We folded Shawn into the backseat. I got behind the wheel, and Dwain climbed in on the passenger side. I checked my rearview mirror to pull onto the highway, then reached up and shoved the mirror downward so it reflected Shawn’s face, blank and bloodied. My foot hovered over the gas.

Three seconds passed, maybe four. That’s all it was.

Dwain was shouting, “Let’s go!” but I barely heard him. I was lost to panic. My thoughts wandered wildly, feverishly, through a fog of resentment. The state was dreamlike, as if the hysteria had freed me from a fiction that, five minutes before, I had needed to believe.

I had never thought about the day Shawn had fallen from the pallet. There was nothing to think about. He had fallen because God wanted him to fall; there was no deeper meaning in it than that. I had never imagined what it would have been like to be there. To see Shawn plunge, grasping at air.
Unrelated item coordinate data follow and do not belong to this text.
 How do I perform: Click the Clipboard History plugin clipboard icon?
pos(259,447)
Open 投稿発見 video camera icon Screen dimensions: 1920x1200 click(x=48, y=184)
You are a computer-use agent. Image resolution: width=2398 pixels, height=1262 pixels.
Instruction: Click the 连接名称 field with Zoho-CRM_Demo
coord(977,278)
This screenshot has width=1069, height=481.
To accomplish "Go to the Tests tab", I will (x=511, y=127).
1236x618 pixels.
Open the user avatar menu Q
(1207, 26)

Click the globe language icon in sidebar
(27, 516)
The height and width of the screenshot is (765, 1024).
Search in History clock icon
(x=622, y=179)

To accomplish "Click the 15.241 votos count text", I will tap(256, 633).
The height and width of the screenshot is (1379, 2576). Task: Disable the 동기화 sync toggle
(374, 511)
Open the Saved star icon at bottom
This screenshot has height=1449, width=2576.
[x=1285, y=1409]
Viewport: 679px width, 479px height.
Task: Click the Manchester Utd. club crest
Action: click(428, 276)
To watch him collide, then fold, then lie still. I had never allowed myself to imagine what happened after—Dad’s decision to leave him by the pickup, or the worried looks that must have passed between Luke and Benjamin.

Now, staring at the creases in my brother’s face, each a little river of blood, I remembered. I remembered that Shawn had sat by the pickup for a quarter of an hour, his brain bleeding. Then he’d had that fit and the boys had wrestled him to the ground, so that he’d fallen, sustained a second injury, the injury the doctors said should have killed him. It was the reason Shawn would never quite be Shawn again.

If the first fall was God’s will, whose was the second?

* * *

I’D NEVER BEEN TO the hospital in town, but it was easy to find.